*Exercise brief*. Output every line of the records below as a JSON array of strings, one string per line, with blank lines left out.

*Dataset content*.

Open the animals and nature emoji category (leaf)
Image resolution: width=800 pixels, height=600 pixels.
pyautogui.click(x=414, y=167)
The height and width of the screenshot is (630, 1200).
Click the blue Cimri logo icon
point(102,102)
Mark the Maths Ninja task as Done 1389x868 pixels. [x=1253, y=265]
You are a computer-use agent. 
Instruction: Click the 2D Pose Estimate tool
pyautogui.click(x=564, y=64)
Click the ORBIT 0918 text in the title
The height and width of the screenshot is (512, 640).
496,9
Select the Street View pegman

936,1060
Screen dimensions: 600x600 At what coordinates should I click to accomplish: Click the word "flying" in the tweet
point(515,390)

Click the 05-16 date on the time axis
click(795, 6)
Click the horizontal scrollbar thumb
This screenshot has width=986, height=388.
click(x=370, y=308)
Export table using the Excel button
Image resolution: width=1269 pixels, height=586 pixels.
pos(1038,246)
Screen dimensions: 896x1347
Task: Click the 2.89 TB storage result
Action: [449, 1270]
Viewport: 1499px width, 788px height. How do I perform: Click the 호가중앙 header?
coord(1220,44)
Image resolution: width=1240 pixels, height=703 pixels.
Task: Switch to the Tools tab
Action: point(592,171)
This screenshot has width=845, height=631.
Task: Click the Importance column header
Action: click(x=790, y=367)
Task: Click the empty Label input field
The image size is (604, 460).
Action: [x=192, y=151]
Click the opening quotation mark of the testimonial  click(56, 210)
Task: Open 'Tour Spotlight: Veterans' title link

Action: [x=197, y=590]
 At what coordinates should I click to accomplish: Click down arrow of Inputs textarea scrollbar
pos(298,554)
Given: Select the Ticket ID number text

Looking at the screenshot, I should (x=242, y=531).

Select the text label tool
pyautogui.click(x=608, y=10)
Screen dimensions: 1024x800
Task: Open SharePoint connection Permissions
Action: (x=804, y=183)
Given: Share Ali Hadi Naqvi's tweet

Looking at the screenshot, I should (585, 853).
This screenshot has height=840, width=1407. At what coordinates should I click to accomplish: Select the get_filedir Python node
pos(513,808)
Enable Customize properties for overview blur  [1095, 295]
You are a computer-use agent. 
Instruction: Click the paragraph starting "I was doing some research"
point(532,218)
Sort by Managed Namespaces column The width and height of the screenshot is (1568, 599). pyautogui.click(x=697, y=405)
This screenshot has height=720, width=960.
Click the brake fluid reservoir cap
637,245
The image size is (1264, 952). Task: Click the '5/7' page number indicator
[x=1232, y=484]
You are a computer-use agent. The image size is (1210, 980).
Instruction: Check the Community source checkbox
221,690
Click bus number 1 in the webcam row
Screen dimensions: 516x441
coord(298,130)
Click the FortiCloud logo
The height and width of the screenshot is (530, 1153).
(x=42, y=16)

*Response to the exercise*.
[
  "Open the animals and nature emoji category (leaf)",
  "Image resolution: width=800 pixels, height=600 pixels.",
  "pyautogui.click(x=414, y=167)",
  "The height and width of the screenshot is (630, 1200).",
  "Click the blue Cimri logo icon",
  "point(102,102)",
  "Mark the Maths Ninja task as Done 1389x868 pixels. [x=1253, y=265]",
  "You are a computer-use agent. ",
  "Instruction: Click the 2D Pose Estimate tool",
  "pyautogui.click(x=564, y=64)",
  "Click the ORBIT 0918 text in the title",
  "The height and width of the screenshot is (512, 640).",
  "496,9",
  "Select the Street View pegman",
  "936,1060",
  "Screen dimensions: 600x600 At what coordinates should I click to accomplish: Click the word \"flying\" in the tweet",
  "point(515,390)",
  "Click the 05-16 date on the time axis",
  "click(795, 6)",
  "Click the horizontal scrollbar thumb",
  "This screenshot has width=986, height=388.",
  "click(x=370, y=308)",
  "Export table using the Excel button",
  "Image resolution: width=1269 pixels, height=586 pixels.",
  "pos(1038,246)",
  "Screen dimensions: 896x1347",
  "Task: Click the 2.89 TB storage result",
  "Action: [449, 1270]",
  "Viewport: 1499px width, 788px height. How do I perform: Click the 호가중앙 header?",
  "coord(1220,44)",
  "Image resolution: width=1240 pixels, height=703 pixels.",
  "Task: Switch to the Tools tab",
  "Action: point(592,171)",
  "This screenshot has width=845, height=631.",
  "Task: Click the Importance column header",
  "Action: click(x=790, y=367)",
  "Task: Click the empty Label input field",
  "The image size is (604, 460).",
  "Action: [x=192, y=151]",
  "Click the opening quotation mark of the testimonial  click(56, 210)",
  "Task: Open 'Tour Spotlight: Veterans' title link",
  "Action: [x=197, y=590]",
  " At what coordinates should I click to accomplish: Click down arrow of Inputs textarea scrollbar",
  "pos(298,554)",
  "Given: Select the Ticket ID number text",
  "Looking at the screenshot, I should (x=242, y=531).",
  "Select the text label tool",
  "pyautogui.click(x=608, y=10)",
  "Screen dimensions: 1024x800",
  "Task: Open SharePoint connection Permissions",
  "Action: (x=804, y=183)",
  "Given: Share Ali Hadi Naqvi's tweet",
  "Looking at the screenshot, I should (585, 853).",
  "This screenshot has height=840, width=1407. At what coordinates should I click to accomplish: Select the get_filedir Python node",
  "pos(513,808)",
  "Enable Customize properties for overview blur  [1095, 295]",
  "You are a computer-use agent. ",
  "Instruction: Click the paragraph starting \"I was doing some research\"",
  "point(532,218)",
  "Sort by Managed Namespaces column The width and height of the screenshot is (1568, 599). pyautogui.click(x=697, y=405)",
  "This screenshot has height=720, width=960.",
  "Click the brake fluid reservoir cap",
  "637,245",
  "The image size is (1264, 952). Task: Click the '5/7' page number indicator",
  "[x=1232, y=484]",
  "You are a computer-use agent. The image size is (1210, 980).",
  "Instruction: Check the Community source checkbox",
  "221,690",
  "Click bus number 1 in the webcam row",
  "Screen dimensions: 516x441",
  "coord(298,130)",
  "Click the FortiCloud logo",
  "The height and width of the screenshot is (530, 1153).",
  "(x=42, y=16)"
]